A Penélope Cruz le inquieta la falta de libertad

La historia de los espías cubanos que se infiltraron en Estados Unidos para desmantelar operaciones terroristas de otra organización cubana que pretendía desestabilizar el régimen de Fidel Castro a finales de los años 90 a través de atentados terroristas en territorio cubano pero orquestados desde la Florida es la que obsesionó durante meses al director francés Olivier Assayas y lo llevó a reunir un casting latinoamericano de primera con Penélope Cruz, Gael García, Edgar Ramírez, Wagner Moura y Leonardo Sbaraglia para la cinta Wasp Network.

Después de presentar el filme en la Muestra veneciana en la que la película compite por el León de Oro, el cineasta explicó que la historia está basada casi en su totalidad en el libro Los últimos soldados de la guerra fría, del escritor brasileño Fernando Morais en el que el autor entrevistó a todos los protagonistas y tuvo acceso al material sensible de los servicios secretos cubanos, la policía, las llamadas telefónicas, etcétera.
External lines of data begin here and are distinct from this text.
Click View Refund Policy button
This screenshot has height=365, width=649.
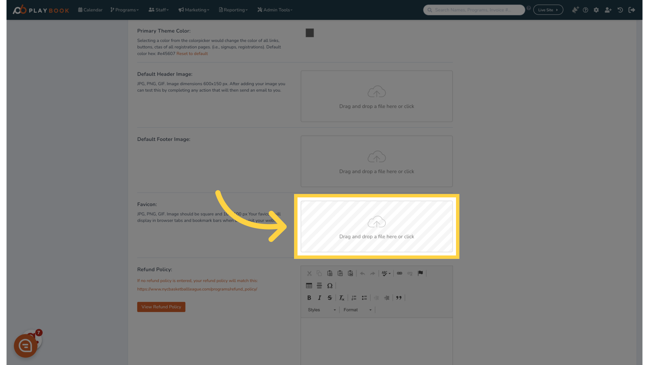(x=161, y=307)
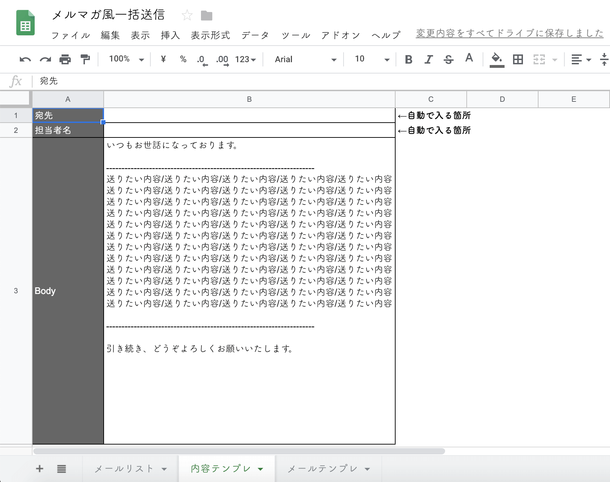Click the fill color bucket
The height and width of the screenshot is (482, 610).
coord(497,59)
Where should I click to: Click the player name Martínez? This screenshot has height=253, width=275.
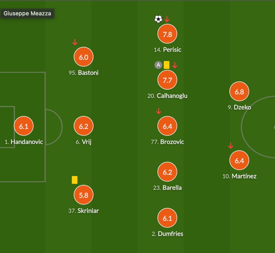pos(244,176)
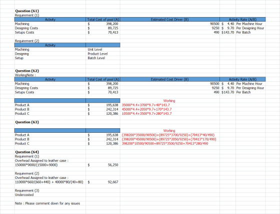This screenshot has height=214, width=280.
Task: Select the cell with 150000*9000/(15000+9000)
Action: (50, 165)
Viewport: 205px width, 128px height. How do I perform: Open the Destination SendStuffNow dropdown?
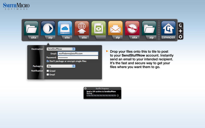(x=61, y=49)
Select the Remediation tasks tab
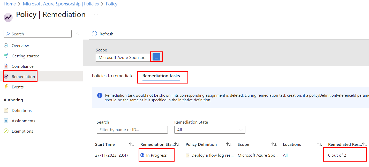Viewport: 369px width, 167px height. (161, 76)
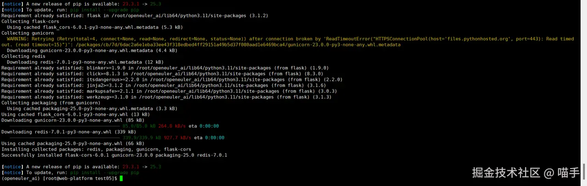Click the gunicorn download progress bar

(64, 126)
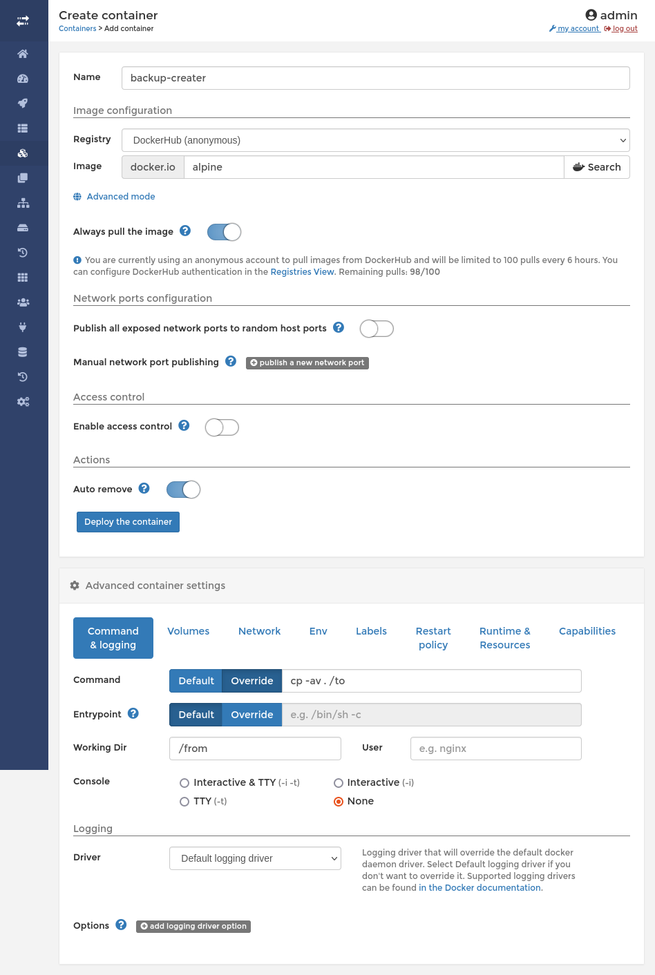Collapse the sidebar with the top arrows icon
The image size is (655, 975).
pos(23,21)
“La gran paradoja de esta historia es que estos agentes lo único que querían era desmantelar operaciones violentas que podrían causar muchas muertes, es decir, se dedicaron a salvar vidas pero al final, los que fueron condenados no fueron los que planeaban los atentados terroristas sino los que espiaban en territorio americano a sus compatriotas para desactivarlos. No hace ningún sentido”, explicó Assayas acerca de los llamados cinco héroes cuyas figuras aprovechó Castro para hacer propaganda de su régimen. Para Penélope Cruz, quien interpreta a la esposa de uno de los infiltrados, filmar en Cuba fue increíble por la calidez de su gente, pero también algo que la inquietó mucho fue percibirla falta de libertad de las personas para expresarse. “Durante el tiempo que estuvimos ahí yo no paré de hacer preguntas porque la gente es maravillosa pero también necesitaba información de ellos para entender a mi personaje Olga y sus decisiones porque yo no me identifico con ella porque es muy extremista y yo nunca he sido de extremos. Y era muy difícil recibir información concreta de la gente y que compartieran con nosotros cómo se sentían realmente con los cambios y con lo que han pasado en las últimas décadas”, dijo la actriz.